Die Schweiz importiert rund 50 Prozent des benötigten Holzes. Die Schweizer Sägereien sind am Anschlag und können die aus dem Ausland fehlende Menge kaum bereitstellen. Die drei grossen Schweizer Sägereien haben die Preise bereits erhöht, andere werden nach-ziehen. «Der Lokalmarkt funktioniert noch, doch gewisse Produkte können in der Schweiz nicht produziert werden. Sie kommen aus dem Ausland», sagte Lignum-Ost-Präsident Paul Koch. Das betrifft in erster Linie die Herstellung von Holzplatten. Diese werden vor allem aus dem Ausland bezogen. In der Schweiz gibt es zwar Rohmaterial im Überfluss, aber nur wenige Plattenfabriken. Besonders betroffen von dieser Situation sind holzverarbeitende Betriebe wie Zimmereien, Schreiner oder Fensterbauer. Diese offerierten für Projekte mit Schweizer Holz zu Fixpreisen – und müssen jetzt für das Material teilweise den doppelten Preis bezahlen.
Preise sind im Keller
Von der Preissteigerung profitieren die Waldbesitzer allerdings am wenigsten. Paul Koch, der das Forstrevier Thurforst leitet, erntet durchschnittlich 5500 Kubikmeter Holz im Jahr. Von 2017 bis 2019 waren es jeweils knapp 10 000 Kubimeter und im letzten Jahr etwa 14 000 Kubikmeter. Dabei handelte es sich bei 3000 Kubikmeter um Sturmholz, der Rest war Käferholz. Vor vier Jahren bekam der Förster für Käferholz 70 Franken pro Kubikmeter. Nachdem das Schadholz den Markt überschwemmte, sind die Preise in den Keller gefallen. In der Region wurden grosse Mengen zu Dumpingpreisen von 30 Franken pro Kubikmeter nach China exportiert. Koch bemerkte, dass die Erntekosten für einen Kubikmeter Holz bei 40 bis 45 Franken liegen. Aus Solidarität zu den käfergeschädigten Waldbesitzern wurde der Einschlag von Frischholz reduziert. Die kurzfristigen Preiserhöhungen lagen bei den Holzproduzenten bei fünf bis zehn Franken pro Kubikmeter. Damit konnte aber noch kein Gewinn erwirtschaftet werden. «Die Situation im Wald hat sich nicht sehr ver-ändert, das Holz ist noch zu billig», sagte Koch. Von der Holzpreiserhöhung profitieren insbesondere Holzhändler und Sägereibesitzer.
Beton statt Holz?
Roman Vollenweider, der Präsident der Thurgauer Sektion Holzbau Schweiz, berichtete von einem Grossprojekt, bei dem es zu Bauverzögerungen kam, weil eine Holzdecke eine Lieferfrist von 25 Wochen hat. Mittlerweile werde überlegt, ob die Decke betoniert werden sollte. Laut Vollenweider ist eine Holzdecke etwa sieben bis acht Prozent teurer als eine aus Beton, dieser Mehrpreis ist wegen der ökologischen und klimatischen Vor-teile durchaus vertretbar. Ein Mehrpreis von 25 Prozent werde von den Bauherren aber nicht akzeptiert. Auch Rolf Auer von der Fensterinform GmbH in Siegerhausen ist von der aktuellen Situation stark betroffen. Viele Fensterkanten aus dem Ausland werden nicht geliefert. Dem Holzbau kommt wenigstens zugute, dass andere Baustoffe wie Betonstahl, Gips, Dämmmaterialien und verschiedene Kunststoffe ebenfalls nur noch zu höheren Preisen lieferbar sind.

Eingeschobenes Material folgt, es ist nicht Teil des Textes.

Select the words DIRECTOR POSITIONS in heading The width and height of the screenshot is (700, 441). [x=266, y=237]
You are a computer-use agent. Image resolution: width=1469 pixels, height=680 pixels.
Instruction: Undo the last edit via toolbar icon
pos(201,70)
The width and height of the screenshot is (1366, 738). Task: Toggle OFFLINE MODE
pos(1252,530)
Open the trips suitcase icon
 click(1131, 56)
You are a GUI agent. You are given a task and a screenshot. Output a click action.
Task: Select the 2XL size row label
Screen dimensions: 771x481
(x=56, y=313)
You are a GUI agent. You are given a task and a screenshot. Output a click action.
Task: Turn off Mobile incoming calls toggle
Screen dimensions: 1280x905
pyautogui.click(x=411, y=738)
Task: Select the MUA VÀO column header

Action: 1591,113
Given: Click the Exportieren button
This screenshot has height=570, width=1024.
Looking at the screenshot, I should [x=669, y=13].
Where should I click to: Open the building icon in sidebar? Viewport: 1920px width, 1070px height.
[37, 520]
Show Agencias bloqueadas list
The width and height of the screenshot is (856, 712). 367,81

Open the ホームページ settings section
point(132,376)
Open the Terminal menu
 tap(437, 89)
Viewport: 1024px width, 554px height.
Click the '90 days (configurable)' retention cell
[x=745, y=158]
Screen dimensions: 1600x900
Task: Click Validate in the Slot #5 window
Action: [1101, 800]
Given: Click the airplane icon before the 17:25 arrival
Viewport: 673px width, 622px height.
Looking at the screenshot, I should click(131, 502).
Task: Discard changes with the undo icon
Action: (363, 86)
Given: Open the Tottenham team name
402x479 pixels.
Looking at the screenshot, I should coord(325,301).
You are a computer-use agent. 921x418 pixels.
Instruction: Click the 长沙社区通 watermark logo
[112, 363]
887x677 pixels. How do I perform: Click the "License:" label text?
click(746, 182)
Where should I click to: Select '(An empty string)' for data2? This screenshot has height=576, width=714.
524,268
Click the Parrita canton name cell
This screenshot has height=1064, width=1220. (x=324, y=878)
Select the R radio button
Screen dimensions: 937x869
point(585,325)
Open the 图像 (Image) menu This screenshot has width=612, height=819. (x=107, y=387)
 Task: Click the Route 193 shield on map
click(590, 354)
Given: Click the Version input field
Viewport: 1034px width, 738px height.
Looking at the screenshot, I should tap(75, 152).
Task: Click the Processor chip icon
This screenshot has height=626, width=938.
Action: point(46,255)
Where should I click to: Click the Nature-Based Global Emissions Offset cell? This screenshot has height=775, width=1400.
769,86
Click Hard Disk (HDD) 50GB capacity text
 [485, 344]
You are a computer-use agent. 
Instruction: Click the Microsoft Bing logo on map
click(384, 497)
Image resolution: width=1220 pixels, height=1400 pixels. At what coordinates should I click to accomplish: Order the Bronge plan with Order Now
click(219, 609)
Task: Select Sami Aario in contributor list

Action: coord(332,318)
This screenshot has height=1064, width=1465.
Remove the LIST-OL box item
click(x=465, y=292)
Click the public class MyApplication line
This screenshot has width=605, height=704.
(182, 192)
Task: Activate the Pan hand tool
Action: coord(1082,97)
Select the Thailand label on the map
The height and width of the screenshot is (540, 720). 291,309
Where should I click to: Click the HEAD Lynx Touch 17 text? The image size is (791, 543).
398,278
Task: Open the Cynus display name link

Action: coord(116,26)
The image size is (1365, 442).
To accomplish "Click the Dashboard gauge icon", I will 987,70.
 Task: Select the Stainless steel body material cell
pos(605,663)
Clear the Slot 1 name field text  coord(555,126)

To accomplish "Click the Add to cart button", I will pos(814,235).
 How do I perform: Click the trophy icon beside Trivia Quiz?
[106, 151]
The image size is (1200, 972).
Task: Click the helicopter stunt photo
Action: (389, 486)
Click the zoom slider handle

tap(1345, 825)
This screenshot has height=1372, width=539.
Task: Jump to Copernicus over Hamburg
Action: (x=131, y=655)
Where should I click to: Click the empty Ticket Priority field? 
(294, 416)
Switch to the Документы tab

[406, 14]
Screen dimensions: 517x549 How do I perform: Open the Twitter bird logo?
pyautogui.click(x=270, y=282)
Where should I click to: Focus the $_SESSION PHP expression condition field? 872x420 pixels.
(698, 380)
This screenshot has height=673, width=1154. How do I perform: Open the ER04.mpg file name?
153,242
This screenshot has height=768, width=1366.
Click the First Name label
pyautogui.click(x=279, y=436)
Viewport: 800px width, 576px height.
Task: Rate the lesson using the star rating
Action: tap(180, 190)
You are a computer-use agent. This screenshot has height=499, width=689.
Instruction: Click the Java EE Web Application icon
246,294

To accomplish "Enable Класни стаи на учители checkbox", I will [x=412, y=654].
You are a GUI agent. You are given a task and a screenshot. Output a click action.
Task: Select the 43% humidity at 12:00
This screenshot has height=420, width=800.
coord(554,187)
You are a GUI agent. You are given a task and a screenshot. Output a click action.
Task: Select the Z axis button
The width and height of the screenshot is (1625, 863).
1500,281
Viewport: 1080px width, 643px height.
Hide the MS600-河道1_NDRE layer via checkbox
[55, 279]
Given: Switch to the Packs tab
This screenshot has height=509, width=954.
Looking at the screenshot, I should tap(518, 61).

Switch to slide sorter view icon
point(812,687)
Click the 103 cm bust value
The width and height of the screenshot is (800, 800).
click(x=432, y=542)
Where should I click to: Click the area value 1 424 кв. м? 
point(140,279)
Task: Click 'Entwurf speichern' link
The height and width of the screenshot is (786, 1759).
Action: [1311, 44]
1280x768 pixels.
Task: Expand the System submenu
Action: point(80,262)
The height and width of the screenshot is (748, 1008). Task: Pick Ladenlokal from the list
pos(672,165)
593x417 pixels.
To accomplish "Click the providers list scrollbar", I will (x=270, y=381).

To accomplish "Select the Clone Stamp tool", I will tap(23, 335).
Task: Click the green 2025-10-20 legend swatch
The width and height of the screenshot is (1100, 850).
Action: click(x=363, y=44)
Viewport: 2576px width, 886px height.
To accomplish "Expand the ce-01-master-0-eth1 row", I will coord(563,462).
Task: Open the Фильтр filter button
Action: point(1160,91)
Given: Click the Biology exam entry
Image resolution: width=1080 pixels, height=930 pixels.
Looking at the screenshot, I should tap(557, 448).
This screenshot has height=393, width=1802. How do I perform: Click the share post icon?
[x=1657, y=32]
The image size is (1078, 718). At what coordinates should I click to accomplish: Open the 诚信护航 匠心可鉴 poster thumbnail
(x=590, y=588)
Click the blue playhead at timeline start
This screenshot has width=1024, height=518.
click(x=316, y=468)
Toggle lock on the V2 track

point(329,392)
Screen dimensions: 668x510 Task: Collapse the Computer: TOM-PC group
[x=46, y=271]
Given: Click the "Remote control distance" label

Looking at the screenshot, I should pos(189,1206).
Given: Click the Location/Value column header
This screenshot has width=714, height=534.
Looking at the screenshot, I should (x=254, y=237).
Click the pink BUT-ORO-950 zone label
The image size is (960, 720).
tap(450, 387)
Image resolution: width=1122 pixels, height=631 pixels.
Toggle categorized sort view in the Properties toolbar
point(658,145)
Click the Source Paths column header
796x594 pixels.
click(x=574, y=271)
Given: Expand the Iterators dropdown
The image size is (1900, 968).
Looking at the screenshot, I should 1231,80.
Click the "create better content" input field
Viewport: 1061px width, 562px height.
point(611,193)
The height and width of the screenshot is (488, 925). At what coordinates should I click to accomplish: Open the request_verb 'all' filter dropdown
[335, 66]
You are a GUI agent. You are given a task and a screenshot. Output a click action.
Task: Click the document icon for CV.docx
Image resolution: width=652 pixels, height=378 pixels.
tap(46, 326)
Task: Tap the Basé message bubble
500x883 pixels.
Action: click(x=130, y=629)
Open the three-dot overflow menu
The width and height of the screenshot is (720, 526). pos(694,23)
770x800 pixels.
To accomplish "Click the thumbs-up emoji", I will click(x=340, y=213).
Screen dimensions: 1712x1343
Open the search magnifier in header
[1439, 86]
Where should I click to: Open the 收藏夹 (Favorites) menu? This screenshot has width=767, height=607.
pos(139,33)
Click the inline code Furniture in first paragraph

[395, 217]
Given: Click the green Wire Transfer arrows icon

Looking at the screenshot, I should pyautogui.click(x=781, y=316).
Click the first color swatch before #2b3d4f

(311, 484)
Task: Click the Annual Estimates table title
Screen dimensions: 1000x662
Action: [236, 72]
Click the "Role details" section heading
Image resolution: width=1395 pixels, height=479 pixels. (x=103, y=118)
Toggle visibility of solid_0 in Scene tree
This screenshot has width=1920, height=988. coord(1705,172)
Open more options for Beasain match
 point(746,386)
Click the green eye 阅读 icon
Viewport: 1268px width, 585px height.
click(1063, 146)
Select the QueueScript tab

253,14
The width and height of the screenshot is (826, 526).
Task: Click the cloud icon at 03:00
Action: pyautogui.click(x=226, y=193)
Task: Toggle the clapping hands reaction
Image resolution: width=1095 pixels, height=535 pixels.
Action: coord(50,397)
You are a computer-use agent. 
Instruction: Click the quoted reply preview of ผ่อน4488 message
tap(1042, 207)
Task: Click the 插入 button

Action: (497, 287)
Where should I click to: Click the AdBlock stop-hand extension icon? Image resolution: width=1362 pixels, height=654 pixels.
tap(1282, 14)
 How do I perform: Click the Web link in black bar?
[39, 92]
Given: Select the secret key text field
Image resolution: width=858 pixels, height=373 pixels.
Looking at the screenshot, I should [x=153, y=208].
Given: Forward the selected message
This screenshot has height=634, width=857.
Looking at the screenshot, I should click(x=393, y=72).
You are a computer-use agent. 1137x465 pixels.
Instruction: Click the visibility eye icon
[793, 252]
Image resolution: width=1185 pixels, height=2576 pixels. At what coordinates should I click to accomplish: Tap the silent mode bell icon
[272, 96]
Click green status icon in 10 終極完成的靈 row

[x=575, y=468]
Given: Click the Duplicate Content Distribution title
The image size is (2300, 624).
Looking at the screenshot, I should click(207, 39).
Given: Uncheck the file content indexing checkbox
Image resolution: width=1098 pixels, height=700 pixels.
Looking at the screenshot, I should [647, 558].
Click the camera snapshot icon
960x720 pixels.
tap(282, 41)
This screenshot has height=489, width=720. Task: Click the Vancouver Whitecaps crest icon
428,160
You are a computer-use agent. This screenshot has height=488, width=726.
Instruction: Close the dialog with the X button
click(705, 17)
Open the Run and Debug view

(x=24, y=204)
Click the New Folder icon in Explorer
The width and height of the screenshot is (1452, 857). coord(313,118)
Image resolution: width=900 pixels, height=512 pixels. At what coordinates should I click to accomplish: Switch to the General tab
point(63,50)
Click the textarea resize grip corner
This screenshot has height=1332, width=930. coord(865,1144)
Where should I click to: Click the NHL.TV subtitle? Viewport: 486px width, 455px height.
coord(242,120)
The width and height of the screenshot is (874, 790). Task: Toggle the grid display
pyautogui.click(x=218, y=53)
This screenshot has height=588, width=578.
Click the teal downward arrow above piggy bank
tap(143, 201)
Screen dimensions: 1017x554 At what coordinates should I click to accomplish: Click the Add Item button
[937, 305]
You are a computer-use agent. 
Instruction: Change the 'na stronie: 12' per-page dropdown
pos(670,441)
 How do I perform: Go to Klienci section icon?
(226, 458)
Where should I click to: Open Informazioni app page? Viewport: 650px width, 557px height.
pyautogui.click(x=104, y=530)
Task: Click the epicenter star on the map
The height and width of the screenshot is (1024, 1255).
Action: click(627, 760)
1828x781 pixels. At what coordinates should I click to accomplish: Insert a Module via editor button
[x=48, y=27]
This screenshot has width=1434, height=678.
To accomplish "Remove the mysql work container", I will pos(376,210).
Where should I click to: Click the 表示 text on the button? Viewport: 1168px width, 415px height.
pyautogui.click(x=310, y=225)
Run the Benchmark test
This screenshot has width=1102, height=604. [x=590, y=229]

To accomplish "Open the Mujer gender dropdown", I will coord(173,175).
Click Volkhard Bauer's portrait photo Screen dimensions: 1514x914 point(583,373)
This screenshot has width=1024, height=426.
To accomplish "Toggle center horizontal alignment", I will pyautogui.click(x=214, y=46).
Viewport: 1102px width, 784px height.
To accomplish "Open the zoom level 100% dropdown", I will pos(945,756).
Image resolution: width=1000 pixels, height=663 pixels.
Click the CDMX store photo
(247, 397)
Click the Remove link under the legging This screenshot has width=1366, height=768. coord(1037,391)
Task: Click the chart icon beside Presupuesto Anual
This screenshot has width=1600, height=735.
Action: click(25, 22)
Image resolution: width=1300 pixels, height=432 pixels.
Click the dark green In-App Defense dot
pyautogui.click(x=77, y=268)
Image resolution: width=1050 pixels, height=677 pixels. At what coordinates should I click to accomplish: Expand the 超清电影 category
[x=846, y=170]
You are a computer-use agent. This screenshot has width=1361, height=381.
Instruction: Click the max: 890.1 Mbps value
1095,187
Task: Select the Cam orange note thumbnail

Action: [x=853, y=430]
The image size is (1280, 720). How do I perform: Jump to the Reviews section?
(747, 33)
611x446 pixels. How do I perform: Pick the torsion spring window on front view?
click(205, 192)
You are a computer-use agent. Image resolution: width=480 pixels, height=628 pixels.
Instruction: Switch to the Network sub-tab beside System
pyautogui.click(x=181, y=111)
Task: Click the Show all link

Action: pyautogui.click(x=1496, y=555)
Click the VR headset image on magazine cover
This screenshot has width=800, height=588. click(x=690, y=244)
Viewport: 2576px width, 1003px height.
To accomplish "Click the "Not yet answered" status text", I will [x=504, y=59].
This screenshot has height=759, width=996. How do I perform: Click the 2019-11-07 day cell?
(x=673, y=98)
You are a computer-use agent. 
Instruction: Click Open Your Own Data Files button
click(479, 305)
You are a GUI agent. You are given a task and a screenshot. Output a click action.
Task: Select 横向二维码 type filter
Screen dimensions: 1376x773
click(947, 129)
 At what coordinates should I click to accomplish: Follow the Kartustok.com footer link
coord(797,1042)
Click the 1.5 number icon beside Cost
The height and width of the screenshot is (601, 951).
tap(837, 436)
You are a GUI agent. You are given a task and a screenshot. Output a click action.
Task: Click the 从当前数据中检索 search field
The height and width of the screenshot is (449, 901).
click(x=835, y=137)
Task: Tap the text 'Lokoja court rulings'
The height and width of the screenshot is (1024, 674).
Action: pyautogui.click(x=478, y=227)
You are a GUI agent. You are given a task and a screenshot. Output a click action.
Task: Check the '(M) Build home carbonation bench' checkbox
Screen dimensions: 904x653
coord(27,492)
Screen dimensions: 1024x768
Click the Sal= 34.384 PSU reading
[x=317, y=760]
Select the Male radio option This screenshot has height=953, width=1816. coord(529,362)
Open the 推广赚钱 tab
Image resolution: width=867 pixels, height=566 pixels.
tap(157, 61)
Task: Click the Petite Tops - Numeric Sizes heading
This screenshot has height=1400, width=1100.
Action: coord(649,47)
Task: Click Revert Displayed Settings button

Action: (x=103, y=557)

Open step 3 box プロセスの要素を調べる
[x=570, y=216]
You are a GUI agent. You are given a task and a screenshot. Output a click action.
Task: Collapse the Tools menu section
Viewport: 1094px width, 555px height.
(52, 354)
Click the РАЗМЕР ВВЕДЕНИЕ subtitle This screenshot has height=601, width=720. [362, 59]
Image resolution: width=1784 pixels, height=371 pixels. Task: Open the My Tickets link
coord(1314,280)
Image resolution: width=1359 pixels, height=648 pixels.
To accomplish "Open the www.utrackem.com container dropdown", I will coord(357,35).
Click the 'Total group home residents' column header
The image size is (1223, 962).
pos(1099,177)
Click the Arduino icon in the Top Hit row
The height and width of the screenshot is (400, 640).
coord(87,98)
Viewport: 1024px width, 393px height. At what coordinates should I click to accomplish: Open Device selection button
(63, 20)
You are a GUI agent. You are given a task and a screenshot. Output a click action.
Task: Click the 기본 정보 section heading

Simon Biegger, der Geschäftsführer von Lignum Ost, sieht in der aktuellen Situation allerdings auch eine Chance für kleine und mittelständige Schweizer Sägereien, die mit der regionalen Wirtschaft verwurzelt sind und ihre Betriebe modernisieren und die Kapazitäten erhöhen.